Peter Schaefer is Assistant Professor of Communication Arts at Marymount Manhattan College.  His interests concern media theory and the history of technology.  His work has appeared in Critical Studies in Media Communication.  He can be reached at pschaefer@mmm.edu.

Steven M. Schneider is a Professor and Interim Dean of the School of Arts & Sciences at SUNY Institute of Technology, Utica, New York where he teaches in the Information Design & Technology program. As the co-director of Webarchivist.org, he has organized studies and collections of web objects, including those associated with national elections and the September 11 terrorist attacks, and has designed web archive interfaces in collaboration with libraries and research laboratories. He is the co-author of Web Campaigning (MIT Press, 2006) and co-editor of The Internet and National Elections (Routledge, 2007). He has a Ph.D. in Political Science from MIT.

Stephanie Schulte is Assistant Professor of Communication at the University of Arkansas, where she researches communication technologies, media history, media policy, popular culture, and transnational cultural exchanges. She received her Ph.D. in American Studies from the George Washington University. Her work has appeared in the Journal of Television and New Media, in the Journal of Transnational American Studies, and in Feminist Studies. She received the American Studies Association (ASA) Ralph Henry Gabriel Prize, the Society for Cinema and Media Studies (SCMS) dissertation prize, and Honorable Mention for the American Journalism Historians Association (AJHA) Margaret A. Blanchard Doctoral Dissertation Prize. New York University Press will publish her book in 2011. You may contact her at sschulte@uark.edu.

D. Travers Scott is an Assistant Professor of Communication Studies at Clemson University in Clemson, SC. His research investigates cultural and historical aspects of media technologies, sound studies, and gender/sexuality studies, with work in Feminist Media Studies, Communication and Critical/Cultural Studies, and Westminster Papers in Communication and Culture.
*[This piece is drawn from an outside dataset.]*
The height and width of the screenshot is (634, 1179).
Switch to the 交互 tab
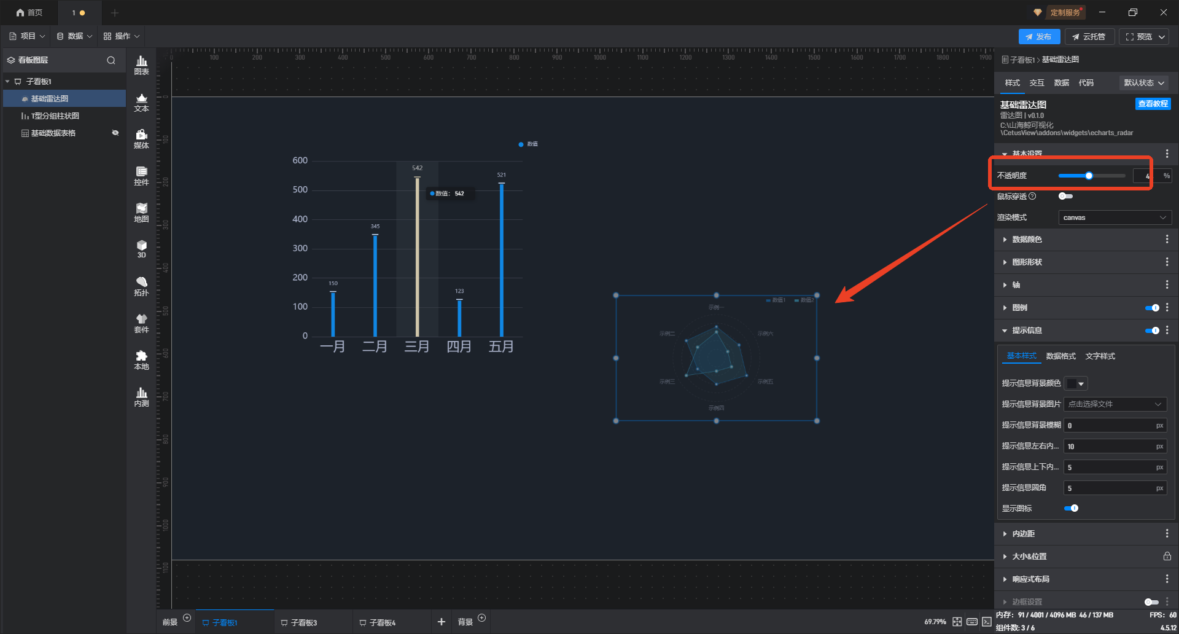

Author of two novels and a short-story collection, he is currently completing a book manuscript on perceived associations between mental and physical illnesses and electric communication technologies. Contact: scott3@g.clemson.edu. Website.

Adriana de Souza e Silva is an Associate Professor at the IT University of Copenhagen, at the Digital Culture and Mobile Communication group. Dr. de Souza e Silva’s research focuses on how mobile and locative interfaces shape people’s interactions with public spaces and create new forms of sociability. She teaches classes on mobile technologies, location-based games and Internet studies. De Souza e Silva is also faculty at the Department of Communication at North Carolina State University (NCSU), and a faculty member of the Science, Technology and Society Program at NCSU. She can be reached at: adriana@souzaesilva.com

Daniel M. Sutko is a doctoral student in the Communication, Rhetoric, and Digital Media program at North Carolina State University. His research interests include cultural approaches to media/technology, the social production of spaces and mobilities, and asking what’s new about new media. He teaches media history, theory, and criticism in the Department of Communication and is a research assistant in the Mobile Gaming Research Lab. His recent publications focus on locative media, mobility, urban sociability, globalization and media infrastructure, and the philosophy of the virtual. He is co-editor, with Adriana de Souza e Silva, of Digital Cityscapes: Merging Digital and Urban Playspaces (Peter Lang, 2009). He can be reached at: dmsutko@ncsu.edu

Elaine J. Yuan (Ph.D. Northwestern University) is an Assistant Professor in the Communication Department at the University of Illinois at Chicago. Her research interests include social and political implications of the new media in China, media convergence, and audience fragmentation and polarization. Currently she is researching issues of online community, privacy, online journalism within comparative cultural and multiple modernity frameworks. Her recent publications include a variety of topics in these areas, such as online discourse practices on the Chinese Internet and the structuration of China’s national television market in Asian Journal of Communication and the Journal of Broadcasting and Electronic Media.